First a little history.   When Scott Walker was running for governor he attacked Governor Doyle for claiming he had a balanced budget, since the budget only balanced according to the rules used by the state for budgeting purposes, and not according to Generally Accepted Accounting Principles (GAAP).  Fair enough, I guess.  So far things are at least true.

Walker also promised to balance the budget when he took office and to balance it using GAAP.  What he has actually done is to balance the budget according to the same state rules by which Doyle balanced the budget.  By GAAP rules, the budget is still wildly out of balance.  We all knew that.  We all knew that Walker was fabricating the entire "we balanced the budget" story when in fact the budget is no more balanced now than when Doyle was in office.   As always, it depends on what rules you use. Walker chose to use the same rules the state has always used.  And the state budget is always balanced by those rules because it is legally required to be balanced. 

But that's not what this article is about.  What it is about is the blatant hypocrisy of the current administration, which keeps reaching for new levels.  Late in December Mike Huebsch sent a letter to Kathleen Sibelius at the Department of Health and Human Services, asking for exemptions for Wisconsin's Medicaid plan.  The legal justification?   The state has a budget deficit.  A whomping budget deficit.  A deficit of approximately 3 billion dollars per year in this and next fiscal year.

It's often been said that there are lies, damn lies, and statistics.  I would like to add budget deficits to the trio.
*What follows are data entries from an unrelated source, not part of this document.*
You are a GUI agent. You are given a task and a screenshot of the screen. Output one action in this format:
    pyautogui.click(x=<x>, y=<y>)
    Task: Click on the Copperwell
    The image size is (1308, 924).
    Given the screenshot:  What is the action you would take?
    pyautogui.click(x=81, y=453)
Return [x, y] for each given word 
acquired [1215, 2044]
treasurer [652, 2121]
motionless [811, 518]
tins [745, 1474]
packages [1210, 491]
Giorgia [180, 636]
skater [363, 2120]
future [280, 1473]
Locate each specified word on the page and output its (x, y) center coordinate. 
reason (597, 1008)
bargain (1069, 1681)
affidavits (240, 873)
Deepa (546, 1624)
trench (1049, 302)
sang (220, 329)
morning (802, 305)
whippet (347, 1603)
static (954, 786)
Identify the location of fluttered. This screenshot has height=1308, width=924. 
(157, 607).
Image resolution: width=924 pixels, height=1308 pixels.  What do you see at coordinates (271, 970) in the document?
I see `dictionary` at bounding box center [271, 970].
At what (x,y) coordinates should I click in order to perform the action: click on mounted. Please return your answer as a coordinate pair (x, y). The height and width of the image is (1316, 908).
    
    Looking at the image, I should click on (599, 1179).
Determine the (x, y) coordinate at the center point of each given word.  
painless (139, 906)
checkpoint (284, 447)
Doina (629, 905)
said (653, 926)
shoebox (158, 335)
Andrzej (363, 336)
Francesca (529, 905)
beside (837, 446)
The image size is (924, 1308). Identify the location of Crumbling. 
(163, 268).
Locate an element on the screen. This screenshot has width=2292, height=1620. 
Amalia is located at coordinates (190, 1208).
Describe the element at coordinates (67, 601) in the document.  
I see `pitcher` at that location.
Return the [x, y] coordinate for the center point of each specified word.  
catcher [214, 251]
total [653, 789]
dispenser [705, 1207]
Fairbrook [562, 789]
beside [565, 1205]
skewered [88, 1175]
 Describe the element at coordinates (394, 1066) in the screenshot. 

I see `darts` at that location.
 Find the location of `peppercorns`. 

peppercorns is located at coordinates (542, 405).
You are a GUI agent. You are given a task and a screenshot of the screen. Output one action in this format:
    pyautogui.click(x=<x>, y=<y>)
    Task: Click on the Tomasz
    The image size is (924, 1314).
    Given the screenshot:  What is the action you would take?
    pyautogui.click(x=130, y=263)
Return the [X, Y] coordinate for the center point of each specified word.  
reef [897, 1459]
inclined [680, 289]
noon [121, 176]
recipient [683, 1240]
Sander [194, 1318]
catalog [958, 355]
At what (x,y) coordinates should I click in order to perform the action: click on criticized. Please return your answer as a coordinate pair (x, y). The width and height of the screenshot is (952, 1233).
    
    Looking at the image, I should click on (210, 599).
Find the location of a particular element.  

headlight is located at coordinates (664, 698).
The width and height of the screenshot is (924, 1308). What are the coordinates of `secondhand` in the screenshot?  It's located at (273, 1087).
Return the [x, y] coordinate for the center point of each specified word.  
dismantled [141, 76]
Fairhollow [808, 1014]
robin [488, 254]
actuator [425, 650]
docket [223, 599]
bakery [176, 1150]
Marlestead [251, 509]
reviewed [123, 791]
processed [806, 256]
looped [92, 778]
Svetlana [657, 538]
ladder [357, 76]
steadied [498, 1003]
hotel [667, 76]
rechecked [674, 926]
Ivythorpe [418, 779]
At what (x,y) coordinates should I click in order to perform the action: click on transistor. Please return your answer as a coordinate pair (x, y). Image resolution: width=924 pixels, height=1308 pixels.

I understand perfectly that the deficit, or lack thereof, depends entirely on how you count.  But it seems wildly disingenous for the governor to take credit for balancing the budget under the same rules that the state has always used to balance the budget, to damn the previous governor for doing the same thing, and then to plead poverty for the state so that we can cut off health care for people in desperate need. Add this to the many reasons Governor Walker must go. Either he fixed the budget deficit or he didn't.  He can't keep having it both ways depending on which is most convenient.